The graph.jsp is a work-in-progress piece of code, that will eventually replace the history log by a more graphical view. Watch for the updates and, in the meanwhile, send your feedback to Alain. So much can be done, and it is so much more productive to be driven by the users’ needs on that respect.
The next step is to enable stop and restart your ETL from the logging display page. We are blocked by two requests still open in the Vantara-Pentaho jira:
- PDI-16549 to record the transformation path instead of the transformation name. If the name is enough to see which and when a transformation did not performed its job correctly, you definitely need to put the hands on the actual ktr to restart it, hence the need of the full path.
- PDI-16550 to record the parameters of the transformation at the time of the run so that you can restart it in the same conditions. As sometimes the parameter values are given by an orchestrating job, so to guess them on the next day is no always an easy task.
In conclusion, setup your PDI logging, install the ETL-pilot on your server, watch in real-time what you and your colleagues are loading, enjoy its MIT license to
make it suits to your own needs. And when you have a few month of data tell Alain what you think about the graphs, and do not forget to help the community by voting for the JIRA-16549 and the JIRA-16550 as massively as possible.
Pentaho Standardised Git Repository Setup
In the next talk, Diethard Steiner emphasized the importance standards: In big projects with multiple teams and even small projects, “standards are key”. Make everything as simple as possible and keep it consistent. The “Pentaho Standardised Git Repo Setup” utility tries to combine these two concepts and creates a basic git structure. A version control system like Git is essential to every setup.

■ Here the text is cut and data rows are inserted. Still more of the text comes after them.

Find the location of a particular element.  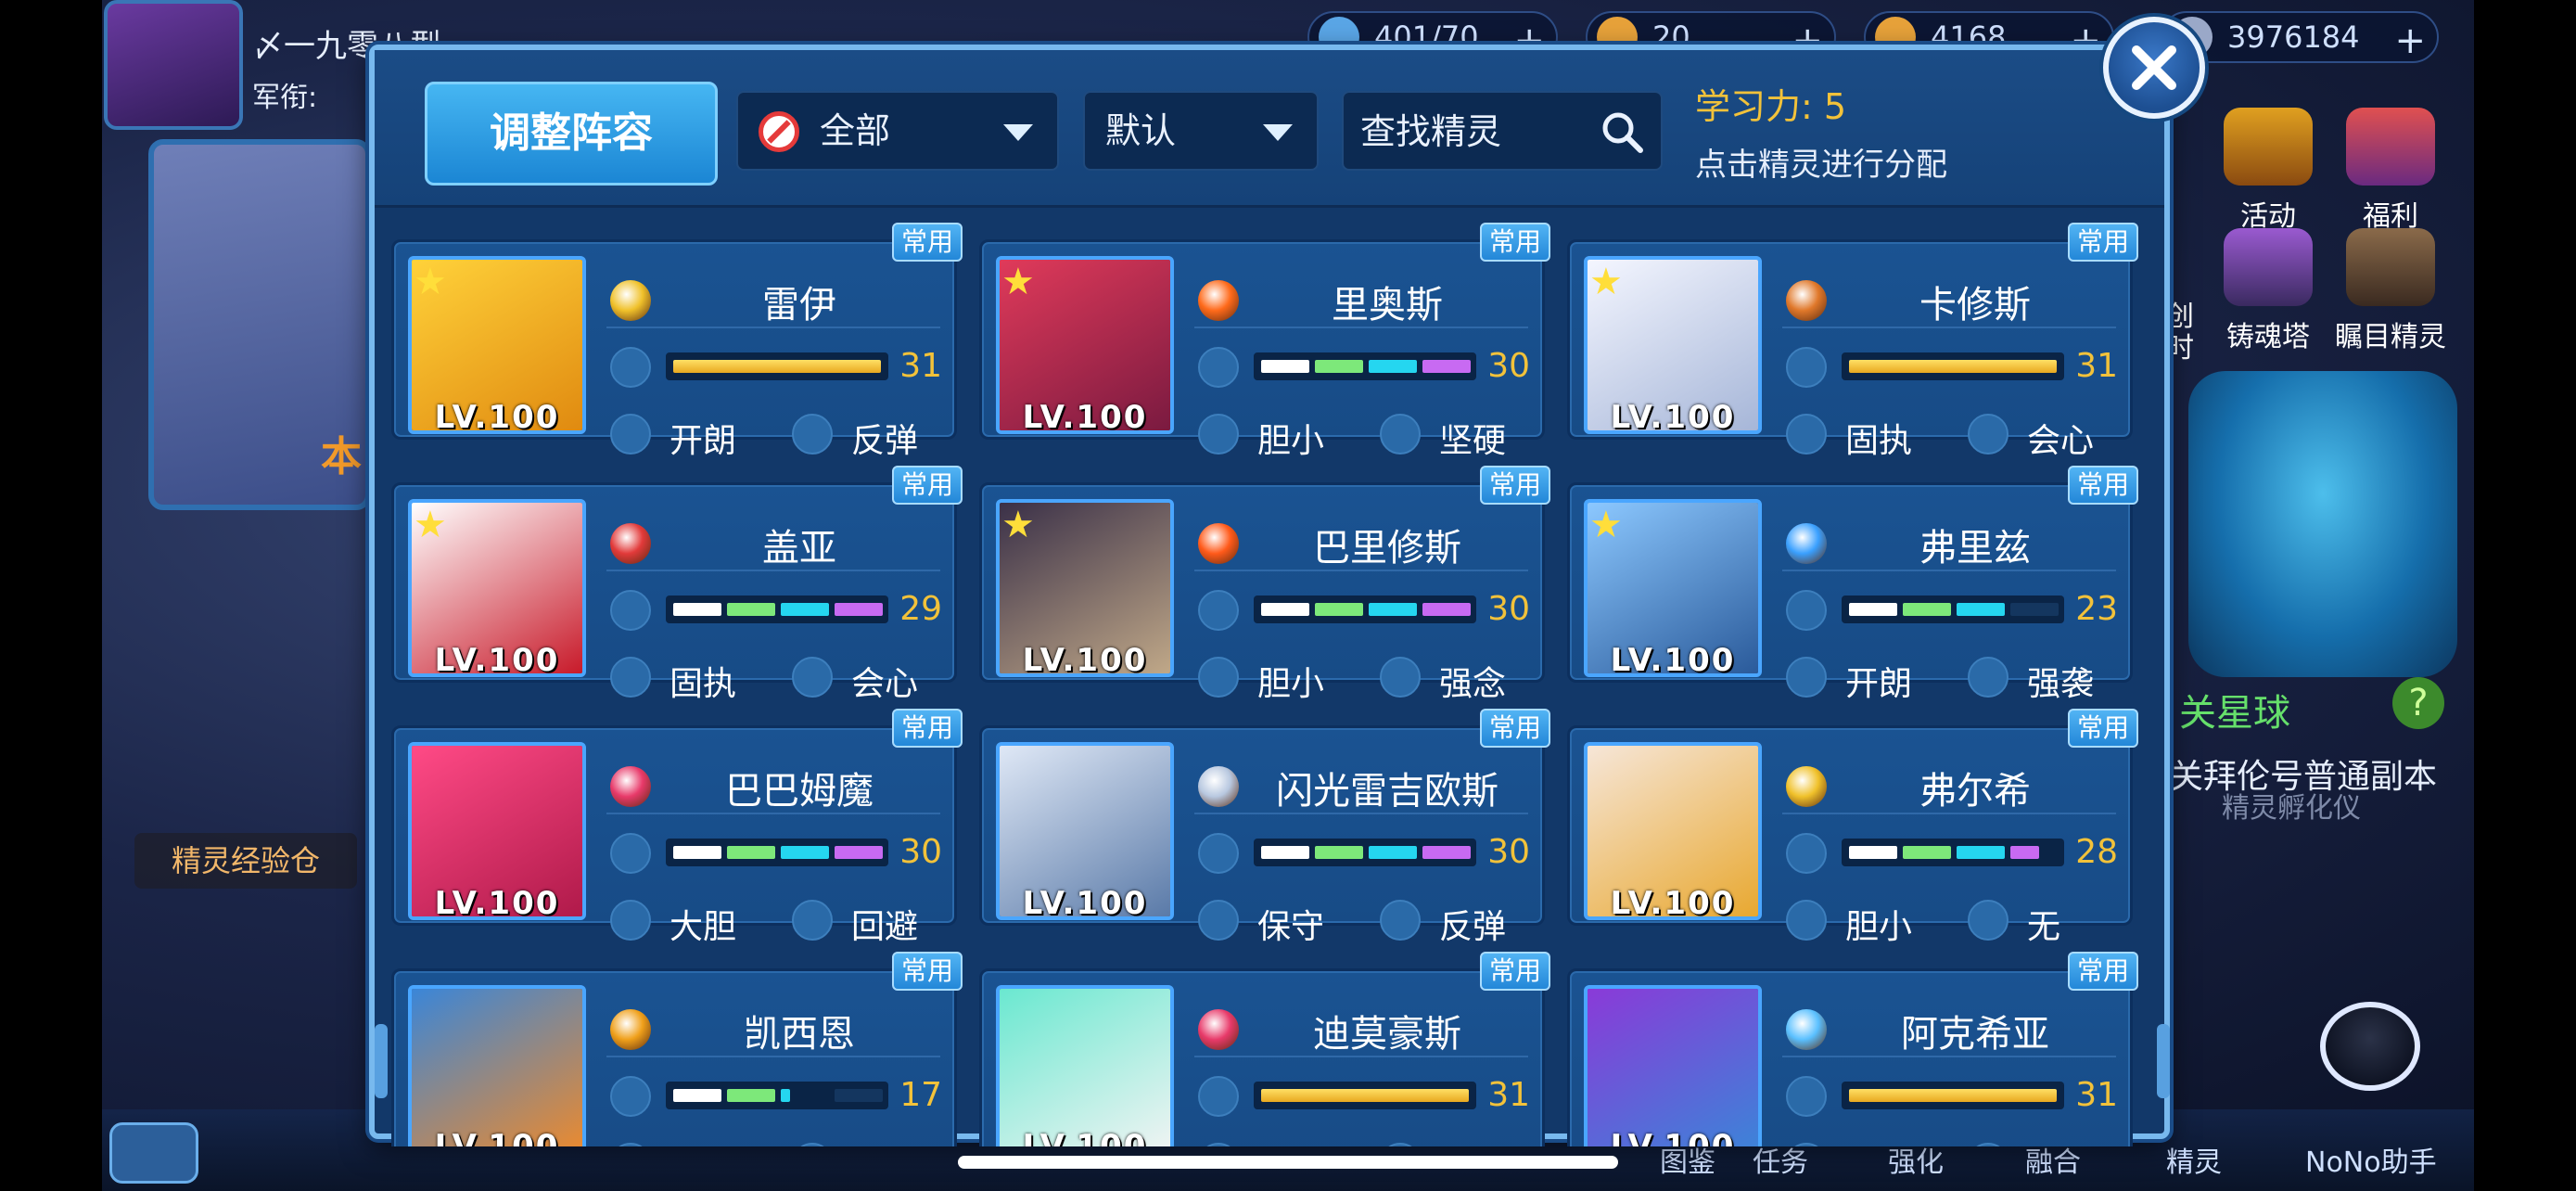

search-icon is located at coordinates (1622, 132).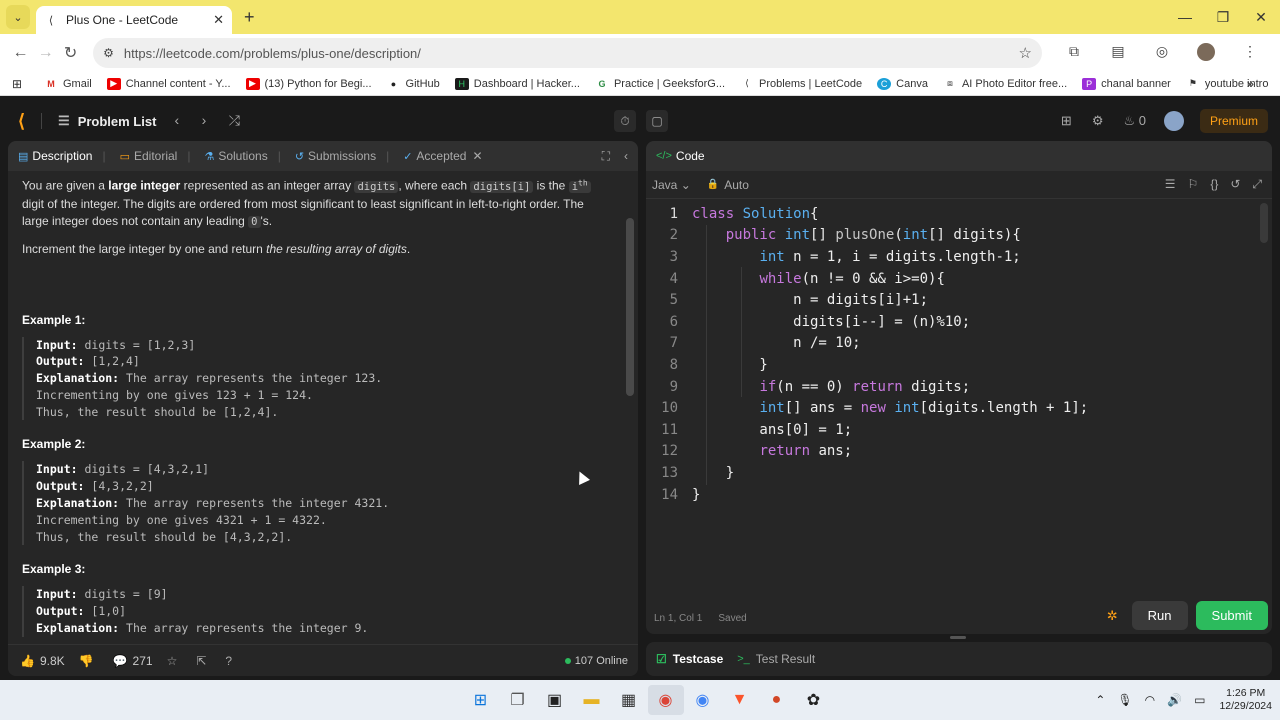 Image resolution: width=1280 pixels, height=720 pixels. I want to click on brave-icon: ▼, so click(740, 700).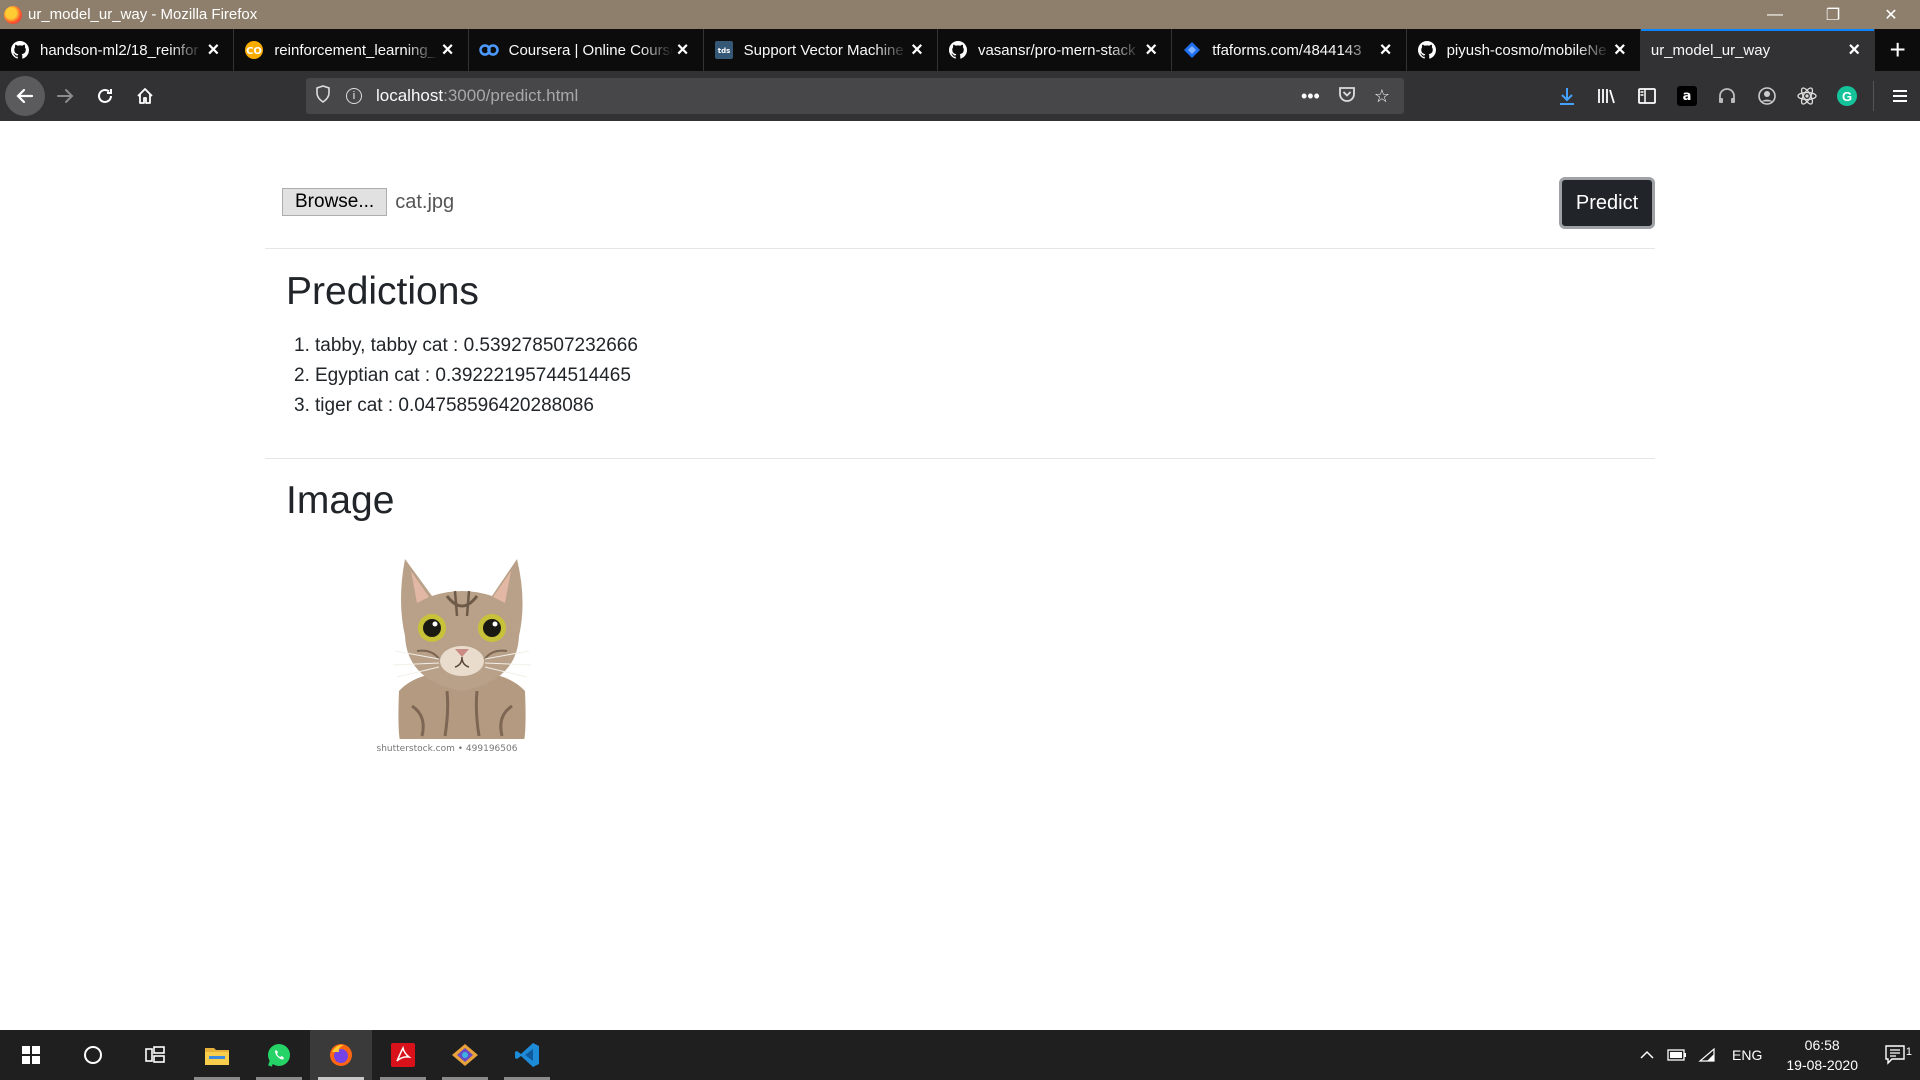 Image resolution: width=1920 pixels, height=1080 pixels. Describe the element at coordinates (352, 50) in the screenshot. I see `tab-reinforcement-learning: CO reinforcement_learning_ ×` at that location.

This implementation does not require an additional packages (only relies on bash which is usually installed by default). It is one method of putting all the theory outline into place. The main goal is to give teams a starter package in the form of a predefined Git folder structures with checks in place that a minimum set up rules is followed.
The code is available on Diethard’s webpage.
The main functionality is implemented, but there are further aspects like CI that are at very early stages. Currently this project is in the early alpha stage so Diethard appreciate any feedback.
Continuous integration with PDI
Slawomir Chodnicki gave an overview of the benefits of automated testing, defined different types
of ETL tests and showcased techniques for implementing an ETL test suite. More information is available in the articles Testing strategies for data integration and Continuous integration testing for Pentaho Kettle projects.
WebSpoon and SpoonGit for Pentaho PDI
Hiromu Hota presented exciting stuff: webSpoon and SpoonGit for Pentaho PDI. His talk got standing ovations as SpoonGit allows you to manage versions of local Kettle files without leaving Spoon. In addition to Git, Subversion is also supported. Hiromu was kind enough to immediately tweet his slides – thank you Hiromu!
Pentaho CDE NewMapComponent
Creating richer visualizations sometimes means including maps on the dashboards as well. The CDE NewMapComponent is a very flexible component that allows the user/developer to add a map and show geo-referenced data on top of it. There are many features and customizations that one can use but some of those features and configurations are not understood or even unknown. In his presentation, Kleyson Rios explained the proper use of the component, how to customize it and how to deal with its more complex configurations.